Exercise instructions> Would you retype exactly the lines below, from the one containing "Viewport: 1568px width, 739px height." through the end of the entries, both ends included, but not the pictures?

Record set>
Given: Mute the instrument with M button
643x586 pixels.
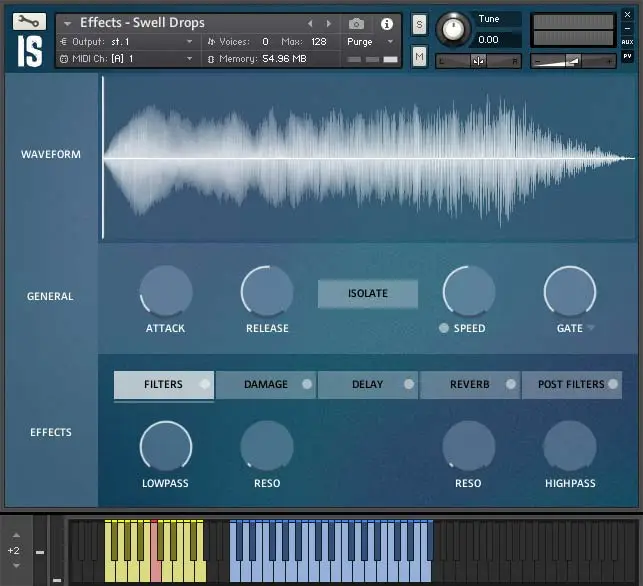Looking at the screenshot, I should pos(419,57).
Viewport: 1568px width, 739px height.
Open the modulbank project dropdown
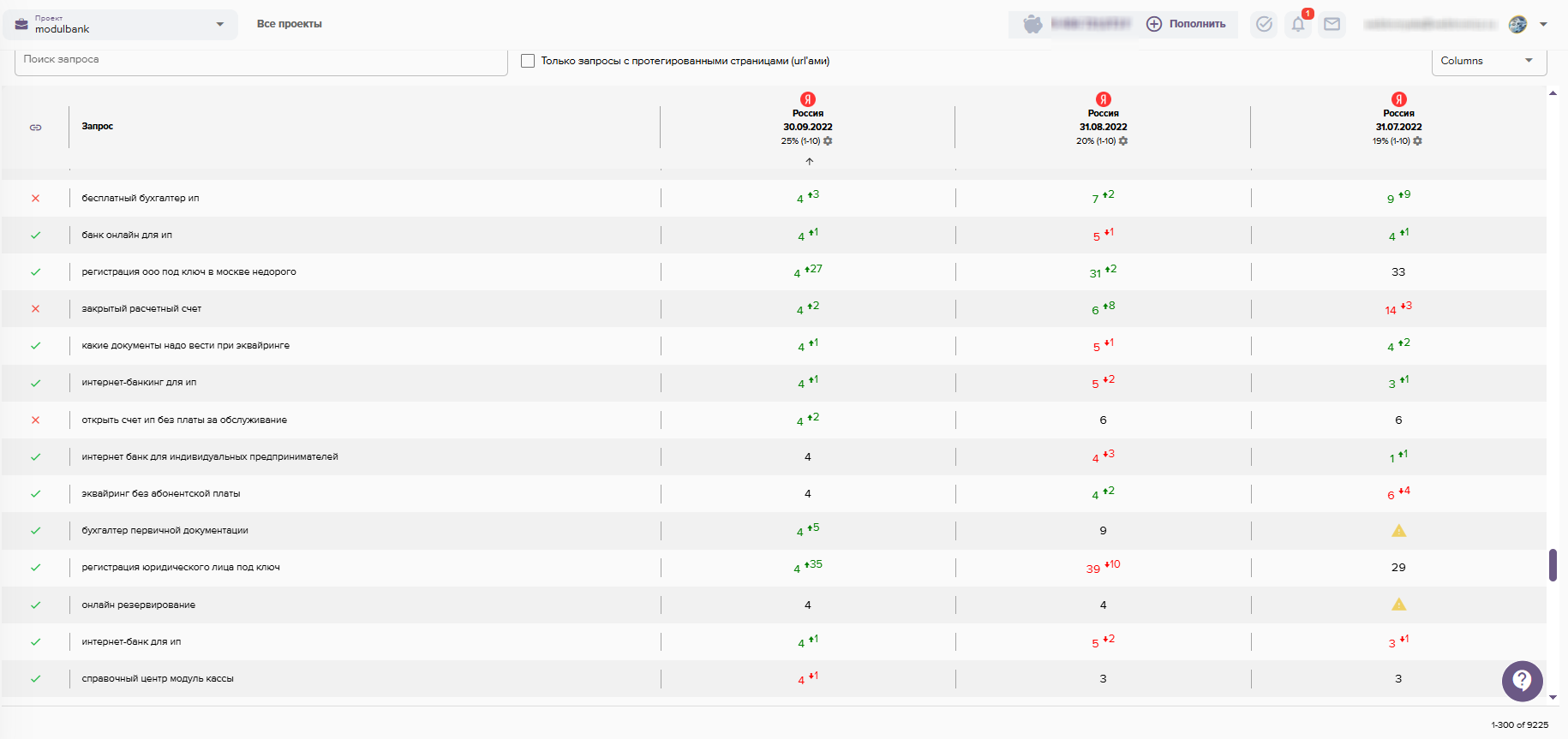[120, 24]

Task answer>
Viewport: 1568px width, 739px height.
Open the modulbank project dropdown
[120, 24]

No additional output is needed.